Ex vivo detectable activation of Melan-A-specific T cells correlating with inflammatory skin reactions in melanoma patients vaccinated with peptides in IFA.
Liénard, D, Rimoldi, D, Marchand, M, Dietrich, PY, van Baren, N, Geldhof, C, Batard, P, Guillaume, P, Ayyoub, M, Pittet, MJ, et al
Cancer immunity. 2004;:4
Abstract
The purpose of this study was to test melanoma vaccines consisting of peptides and immunological adjuvants for optimal immunogenicity and to evaluate laboratory immune monitoring for in vivo relevance. Forty-nine HLA-A2 positive patients with Melan-A positive melanoma were repeatedly vaccinated with Melan-A peptide, with or without immune adjuvant AS02B (QS21 and MPL) or IFA. Peptide-specific CD8 T cells in PBLs were analyzed ex vivo using fluorescent HLA-A2/Melan-A multimers and IFN-gamma ELISPOT assays. The vaccines were well tolerated. In vivo expansion of Melan-A-specific CD8 T cells was observed in 13 patients (1/12 after vaccination with peptide in AS02B and 12/17 after vaccination with peptide in IFA).

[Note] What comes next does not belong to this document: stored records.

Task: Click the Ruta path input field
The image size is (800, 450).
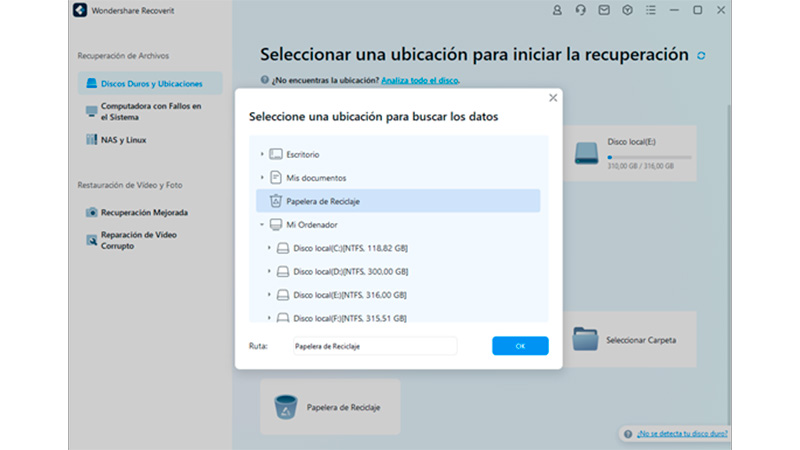Action: [373, 346]
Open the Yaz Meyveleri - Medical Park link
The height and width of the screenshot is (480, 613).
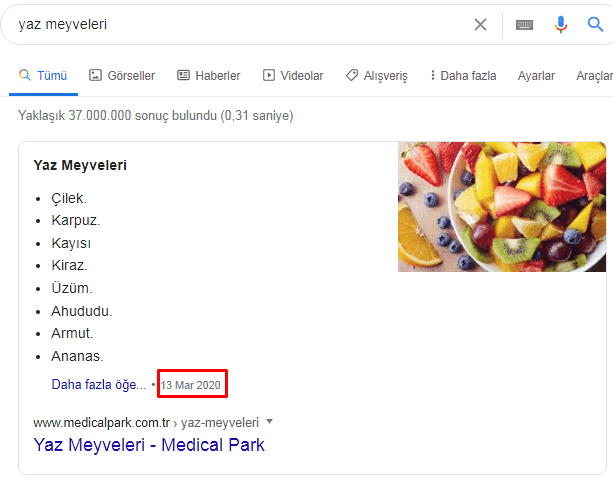coord(149,444)
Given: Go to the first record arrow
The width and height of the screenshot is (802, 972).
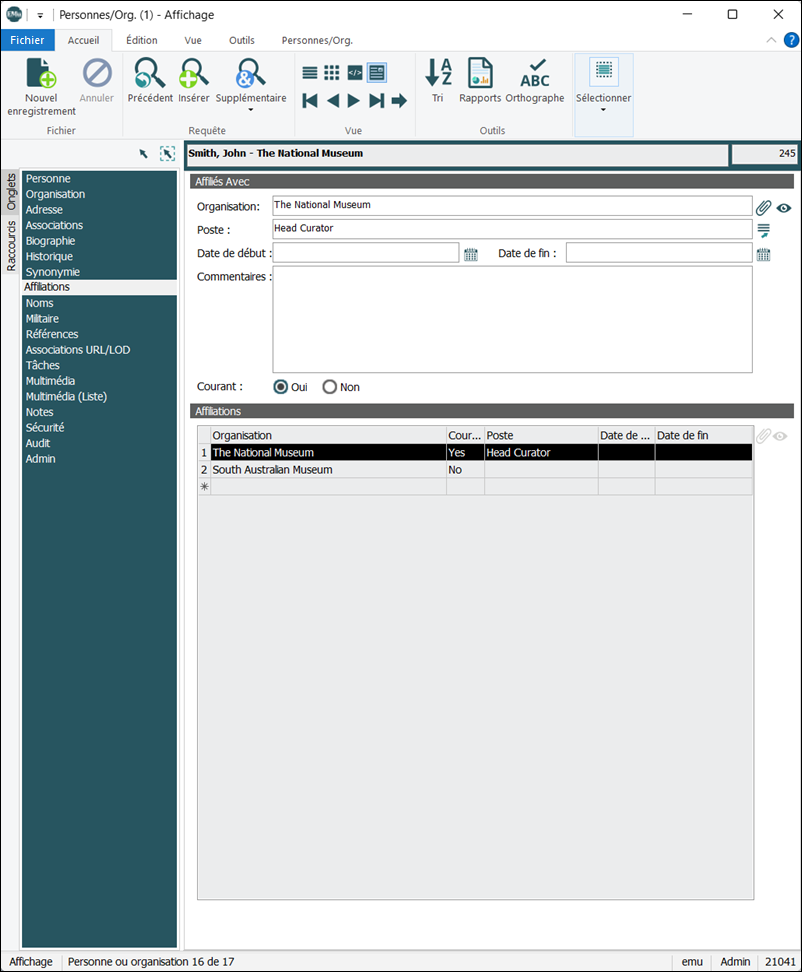Looking at the screenshot, I should click(x=310, y=100).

The T cells produced IFN-gamma and downregulated CD45RA and CD28. T-cell responses correlated with inflammatory skin reactions at vaccine injection sites (P < 0.001) and with DTH reaction to Melan-A peptide (P < 0.01). Twenty-six of 32 evaluable patients showed progressive disease, whereas 4 patients had stable disease. The two patients with the strongest Melan-A-specific T-cell responses experienced regression of metastases in skin, lymph nodes, and lung. We conclude that repeated vaccination with Melan-A peptide in IFA frequently leads to sustained responses of specific CD8 T cells that are detectable ex vivo and correlate with inflammatory skin reactions.